What follows is a set of records. Retype them exactly, leaving out the pictures.
*** Task material ***
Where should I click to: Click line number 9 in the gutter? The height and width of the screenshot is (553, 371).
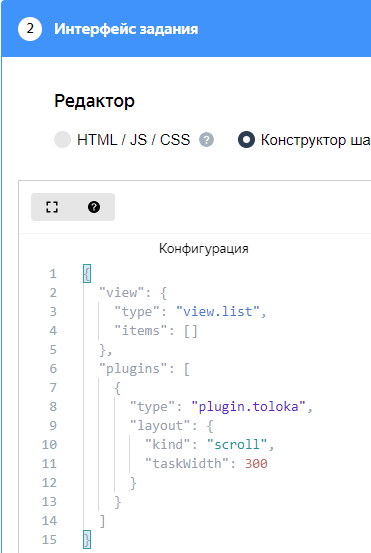pos(53,426)
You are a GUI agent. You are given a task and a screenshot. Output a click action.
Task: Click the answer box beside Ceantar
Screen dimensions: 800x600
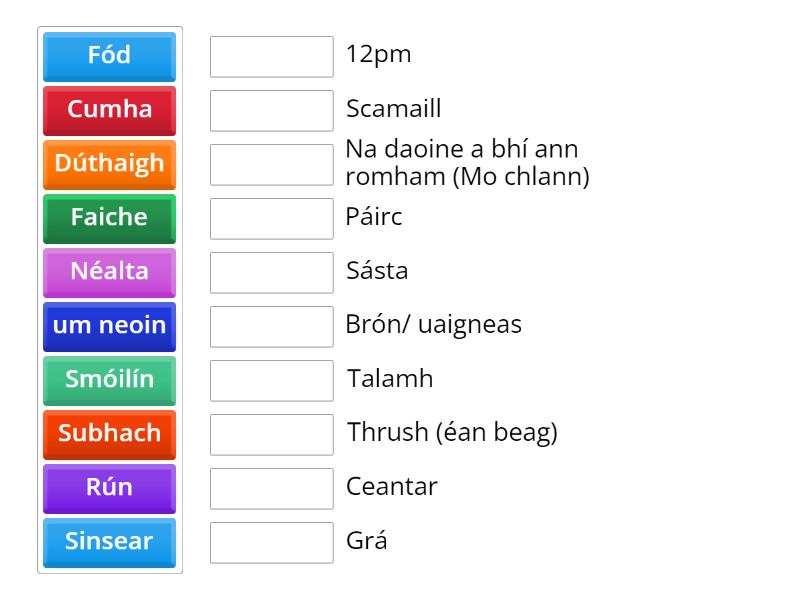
*** End of Task material ***
* [Exercise output]
Where should I click to: Click line number 9 in the gutter? The height and width of the screenshot is (553, 371).
pos(53,426)
You are a GUI agent. You are given a task and a screenshot. Output a click action.
Task: Click the answer box beside Ceantar
Screen dimensions: 800x600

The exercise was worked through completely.